• [Reading text]:
Overview

This report presents Impala AI's performance results on the DeepSeek Reasoning for MLPerf Inference benchmark, the industry-standard evaluation for large language model serving. The DeepSeek Reasoning for MLPerf Inference v5.1 (offline on 8xB200) benchmark was designed to measure real-world throughput under production conditions using a state-of-the-art reasoning model on high-end GPU hardware.

Impala's MLPerf results demonstrate that Impala’s approach, treating inference cost and scale as a hyperscale problem, explicitly assuming non-stationary and async workloads, delivers significantly  better results. Since the benchmark runs on a predefined setup (model, hardware and networking), the fact that Impala demonstrated a considerable performance increase proves that its Dynamic Inference Engine is able to deliver more throughput at a lower cost. 

Test Configuration

| Workload | Mlperf_deepseek_r1 Reasoning Model Dataset | | -------- | ------------------------------------------- | | Model | Nvidia/DeepSeek-R1-NVFP4 | | Hardware | 8x B200 SXM (AWS P6-B200) |

Impala's platform orchestrated the workload across all 8 GPUs using its Dynamic Inference Engine, automatically adapting to the workloads in the benchmark.

Key Results

Impala throughput vs. industry state of the art results, in tokens/sec

At 29% higher than the Dell baseline and 18.2% higher than Nvidia’s reported results , Impala showed that its dynamic inference engine is able to deliver more throughput, resulting in faster processing and a  lower cost per token, compared to existing inference platforms, without model modifications, rate limits, or reliability trade-offs.

Why These Results Matter

Most inference platforms are optimized for chat-speed latency, minimizing the time it takes to respond to a single user. An example application is an AI customer service agent. 

Impala is optimized for asynchronous, throughput-first, workloads where enterprises need to process millions of records, not answer one question at a time. As the AI application landscape evolves, these new applications are gaining prominence and are where most inference platforms or optimizations break.

Sample use cases where asynchronous workloads require inference that optimizes throughput over latency are:

  • Nightly ETL with AI-enriched transformations
  • Data curation and labeling pipelines (computer vision, NLP)
  • Compliance report generation (financial services, AML/CTF analysis)
  • Document processing and summarization at volume
  • Web scraping and content enrichment
  • MCP agent orchestration
  • Code review / analysis pipelines
  • Multi-step agentic workflows (planning, executing, evaluating, retrying)

Impala assumes that workloads aren’t rigid, and that their variance presents a non-stationary online optimization problem. The workloads in the benchmark exemplify this observation and Impala’s results demonstrate that by dynamically adapting inference to actual workloads, superior throughput and lower costs can be achieved.

• [Given records]:
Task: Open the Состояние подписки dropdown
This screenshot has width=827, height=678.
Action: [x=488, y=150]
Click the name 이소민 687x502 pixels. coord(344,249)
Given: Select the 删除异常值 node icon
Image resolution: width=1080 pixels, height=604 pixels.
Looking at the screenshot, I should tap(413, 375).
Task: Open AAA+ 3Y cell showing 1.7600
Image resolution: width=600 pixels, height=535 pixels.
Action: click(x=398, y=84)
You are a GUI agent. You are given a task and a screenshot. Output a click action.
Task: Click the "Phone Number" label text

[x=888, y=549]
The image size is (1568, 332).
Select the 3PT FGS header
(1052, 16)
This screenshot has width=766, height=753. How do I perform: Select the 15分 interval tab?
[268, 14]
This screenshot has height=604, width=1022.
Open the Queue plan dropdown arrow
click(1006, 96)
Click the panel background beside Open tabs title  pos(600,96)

• [Exercise]:
According to the benchmark report, how much higher was Impala's throughput than Nvidia's reported results?

• [Solution for this task]:
18.2% higher